Gli antenati di spazi indipendenti, artist run space, project space, spazi non profit, sono fenomeni che oggi rileggiamo come elenchi a cascata, ma che si verificano in contesti sociali molto diversi tra loro. Tra Courbet, l’Hogarth Club e la situazione attuale si sono certamente susseguiti numerosi fatti di diversa natura, ma, ciò che raggruppiamo oggi in Italia sotto l’etichetta spazi indipendenti, sono certamente organizzazioni che spingono dal basso, e che, spesso attraverso un atteggiamento site specific, aggiornano la pratica espositiva comportandosi come veri e propri dispositivi in cui funzioni e posizioni cambiano in divenire. Gli elementi condivisi tra tutti questi luoghi consistono indubbiamente nell’autonomia della produzione e nella creazione di format espositivi, con la voglia di creare, esprimersi liberamente e, al tempo stesso, di inventarsi un futuro attraverso organizzazioni autonome. Questi display artistici sono luoghi di transizione animati per lo più da giovani, in cui le inquietudini della nostra epoca sono affrontate con sudore e volontariato, per cercare di non vedere il futuro come qualcosa che sembra allontanarsi sempre di più.
Gli spazi indipendenti sono diventati praticamente il tormentone dell’arte contemporanea: nascono in modo esponenziale e si sente sempre più il bisogno di mapparli, selezionarli e raggrupparli. Ma perché? Non basta ormai giustificarsi con la volontà di non voler disperderne un possibile potenziale perché puntualmente offuscato da un’offerta sempre più ampia, incontrollabile e confusa.
Forse, al giorno d’oggi, non riusciamo a comprendere chiaramente quale sia il minimo comun denominatore proprio perché è nella natura stessa del dispositivo un comportamento inafferrabile; una modalità animata da suggestioni di natura varia, impossibili da circoscrivere entro il termine indipendente. Inoltre, parlare di indipendenza al giorno d’oggi è diventato quasi un paradosso – forse per certi aspetti lo era anche in passato –, ma il caos è indubbiamente alimentato, dobbiamo dirlo, dallo spettro del capitalismo.

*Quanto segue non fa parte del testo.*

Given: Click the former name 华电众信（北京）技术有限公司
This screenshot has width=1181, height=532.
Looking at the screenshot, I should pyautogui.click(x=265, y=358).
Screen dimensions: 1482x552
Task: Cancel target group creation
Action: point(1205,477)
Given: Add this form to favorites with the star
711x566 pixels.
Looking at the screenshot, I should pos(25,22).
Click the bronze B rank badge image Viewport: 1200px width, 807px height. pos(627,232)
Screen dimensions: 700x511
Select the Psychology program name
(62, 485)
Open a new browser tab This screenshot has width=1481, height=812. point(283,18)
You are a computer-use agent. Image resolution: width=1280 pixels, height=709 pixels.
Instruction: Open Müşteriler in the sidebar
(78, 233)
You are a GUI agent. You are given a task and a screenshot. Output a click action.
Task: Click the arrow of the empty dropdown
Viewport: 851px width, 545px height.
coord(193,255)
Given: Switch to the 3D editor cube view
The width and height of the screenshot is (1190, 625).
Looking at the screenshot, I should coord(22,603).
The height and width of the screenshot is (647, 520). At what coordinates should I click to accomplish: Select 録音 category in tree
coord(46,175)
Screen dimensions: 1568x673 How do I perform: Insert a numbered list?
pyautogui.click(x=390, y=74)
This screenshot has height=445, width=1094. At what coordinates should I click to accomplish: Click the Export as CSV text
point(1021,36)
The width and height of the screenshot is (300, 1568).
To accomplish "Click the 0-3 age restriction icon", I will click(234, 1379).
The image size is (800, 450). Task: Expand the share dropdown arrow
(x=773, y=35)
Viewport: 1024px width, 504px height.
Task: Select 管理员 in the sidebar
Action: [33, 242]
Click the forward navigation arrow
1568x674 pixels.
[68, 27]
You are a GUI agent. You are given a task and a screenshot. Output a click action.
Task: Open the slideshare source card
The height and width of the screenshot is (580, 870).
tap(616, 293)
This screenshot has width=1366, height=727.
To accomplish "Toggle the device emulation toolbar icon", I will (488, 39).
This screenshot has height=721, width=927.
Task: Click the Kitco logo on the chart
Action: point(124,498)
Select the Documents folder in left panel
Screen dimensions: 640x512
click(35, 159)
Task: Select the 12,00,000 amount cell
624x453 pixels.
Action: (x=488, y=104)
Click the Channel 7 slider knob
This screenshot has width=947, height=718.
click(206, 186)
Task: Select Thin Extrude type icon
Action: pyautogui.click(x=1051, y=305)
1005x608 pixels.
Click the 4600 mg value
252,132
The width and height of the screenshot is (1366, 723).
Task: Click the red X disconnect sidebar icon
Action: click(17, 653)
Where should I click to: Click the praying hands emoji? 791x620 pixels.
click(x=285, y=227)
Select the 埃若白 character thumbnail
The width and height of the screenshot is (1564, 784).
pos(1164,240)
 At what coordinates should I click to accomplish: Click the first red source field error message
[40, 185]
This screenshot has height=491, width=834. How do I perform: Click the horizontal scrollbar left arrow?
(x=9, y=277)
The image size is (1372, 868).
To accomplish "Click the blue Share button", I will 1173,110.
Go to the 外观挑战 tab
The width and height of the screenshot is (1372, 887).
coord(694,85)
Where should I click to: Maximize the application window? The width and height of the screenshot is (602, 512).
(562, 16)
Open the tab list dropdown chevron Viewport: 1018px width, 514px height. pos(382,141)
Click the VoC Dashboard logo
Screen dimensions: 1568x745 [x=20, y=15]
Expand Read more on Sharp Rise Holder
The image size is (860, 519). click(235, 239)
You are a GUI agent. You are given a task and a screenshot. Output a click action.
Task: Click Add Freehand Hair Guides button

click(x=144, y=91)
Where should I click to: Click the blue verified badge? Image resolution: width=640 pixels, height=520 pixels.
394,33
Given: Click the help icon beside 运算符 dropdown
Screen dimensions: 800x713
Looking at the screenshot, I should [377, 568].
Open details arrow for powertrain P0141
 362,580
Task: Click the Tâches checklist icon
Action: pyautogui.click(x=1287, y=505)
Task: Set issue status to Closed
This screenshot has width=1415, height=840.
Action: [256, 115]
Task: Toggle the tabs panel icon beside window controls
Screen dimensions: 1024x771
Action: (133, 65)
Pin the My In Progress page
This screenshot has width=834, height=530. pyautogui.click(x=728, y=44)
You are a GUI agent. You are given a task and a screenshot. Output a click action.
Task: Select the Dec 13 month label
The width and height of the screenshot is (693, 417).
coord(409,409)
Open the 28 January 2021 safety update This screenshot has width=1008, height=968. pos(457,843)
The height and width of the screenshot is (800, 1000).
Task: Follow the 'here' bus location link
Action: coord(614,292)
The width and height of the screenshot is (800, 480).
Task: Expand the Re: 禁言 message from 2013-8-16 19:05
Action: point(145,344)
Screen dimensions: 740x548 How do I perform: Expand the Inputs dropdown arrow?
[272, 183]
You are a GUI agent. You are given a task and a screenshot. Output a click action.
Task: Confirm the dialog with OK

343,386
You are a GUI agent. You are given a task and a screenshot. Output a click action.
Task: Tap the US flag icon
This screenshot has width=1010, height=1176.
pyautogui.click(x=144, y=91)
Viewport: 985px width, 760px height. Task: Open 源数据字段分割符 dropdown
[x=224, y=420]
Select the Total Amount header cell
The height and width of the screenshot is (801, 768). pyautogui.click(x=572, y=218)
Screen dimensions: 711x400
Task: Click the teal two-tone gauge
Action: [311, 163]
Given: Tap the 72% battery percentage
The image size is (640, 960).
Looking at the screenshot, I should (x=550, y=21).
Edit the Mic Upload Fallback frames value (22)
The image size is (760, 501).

E questo, artisti e curatori, lo sanno molto bene.
L’inadeguatezza del termine indipendente è messo inoltre in evidenza da un altro paradosso: ovvero dalla volontà di voler entrare all’interno di quel sistema da cui proprio coloro che vogliono aprire nuove strade dovrebbero allontanarsi; un atteggiamento rischioso e spesso controproducente, da un lato generatore di sintomi depressivi e, dall’altro lato, di esperienze confuse, di cui risulta complessa una lettura esaustiva e lineare.
Molto probabilmente sarebbe meglio osservare e analizzare il fenomeno ripartendo da una analisi approfondita di ciascuna di queste realtà, riflettere attentamente su ogni singola attività, coscienti del fatto che in ogni epoca e in ogni contesto, gli artisti sono stati capaci di avanzare nuove pratiche al di là dei raggruppamenti che gli sono stati affibbiati.